Ancaman sanksinya beragam, dari sanksi ringan hingga sanksi berat.
"Ada sanksi yang menanti jika mereka tidak melaporkan SPT Tahunan," ujar Direktur Penyuluhan, Pelayanan, dan Hubungan Masyarakat DJP, Neilmaldrin Noor, Rabu (24/2/2021).
Sanksi ringan mulai dari surat 'cinta' dari Direktur Jenderal Pajak.
Sementara sanksi berat bisa berupa hukuman pidana atau penjara.
Hukum pidana diberikan jika wajib pajak sengaja tidak melaporkan penghasilannya.
"Sanksi pidana apabila alpa atau sengaja tidak melaporkan SPT atau melaporkan SPT tetapi isinya tidak benar atau tidak lengkap," tegasnya.
Adapun jika Wajib Pajak (WP) terlambat melaporan SPT, maka akan dikenakan sanksi berupa denda sebesar Rp 100 ribu sampai Rp 1 juta.
Baca juga: Jadi Objek Pajak, Sepeda Wajib Dilaporkan dalam SPT Tahunan
Baca juga: Lupa EFIN untuk Lapor SPT Tahunan?

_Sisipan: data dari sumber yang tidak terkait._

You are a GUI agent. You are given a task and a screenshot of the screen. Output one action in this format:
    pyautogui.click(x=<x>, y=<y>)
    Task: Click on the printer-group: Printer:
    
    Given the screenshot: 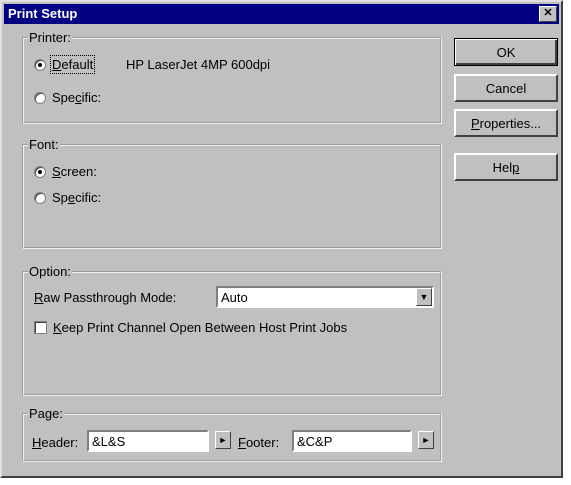 What is the action you would take?
    pyautogui.click(x=232, y=77)
    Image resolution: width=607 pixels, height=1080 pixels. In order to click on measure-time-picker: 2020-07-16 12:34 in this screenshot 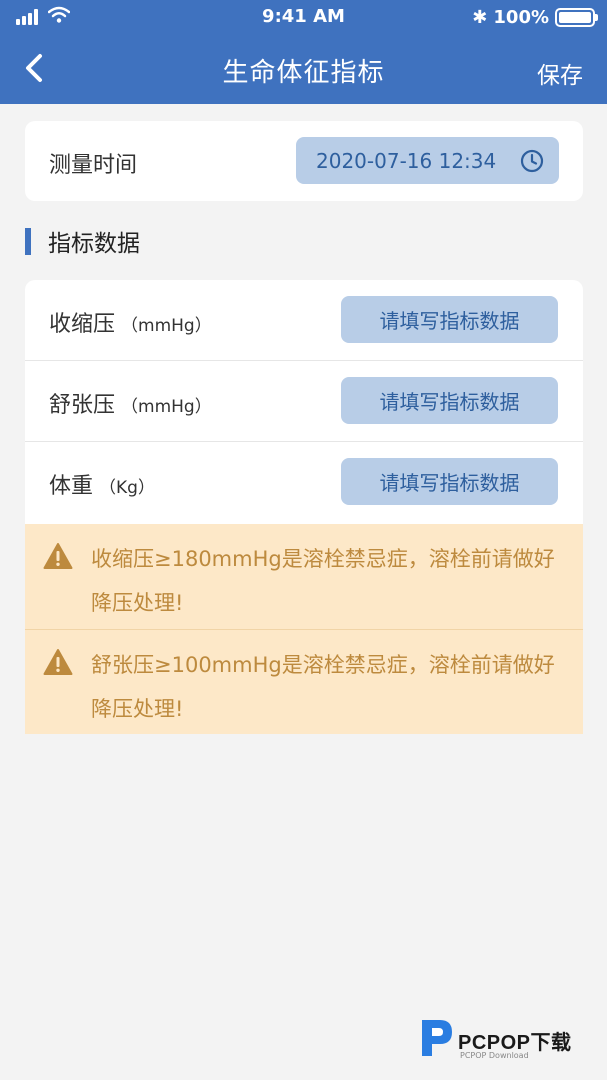, I will do `click(428, 160)`.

Simak Syarat dan Cara Mendapatkan EFIN Lewat Email
Biaya denda telat lapor SPT Tahunan sebesar Rp 100 ribu berlaku bagi wajib pajak pribadi. Sementara denda Rp 1 juta untuk wajib pajak badan.
"Aturan denda masih sama," ujar Direktur Peraturan Perpajakan I DJP Kemenkeu, Hestu Yoga Saksama.
Yoga mengatakan biaya denda itu masih bisa bertambah bila wajib pajak yang seharusnya membayar denda terlambat menyetor uang denda.
Penambahan biaya denda mengikuti tingkat suku bunga acuan Bank Indonesia (BI).
"Untuk terlambat bayar, sanksi per bulannya adalah sesuai suku bunga acuan yang ditetapkan ditambah uplift 5 persen, dibagi 12 bulan. Paling lama untuk 24 bulan," katanya.
Ketentuan ini berubah dari sebelumnya sebesar 2 persen per bulan. Aturan baru ini mengikuti ketentuan di Undang-Undang (UU) Cipta Kerja.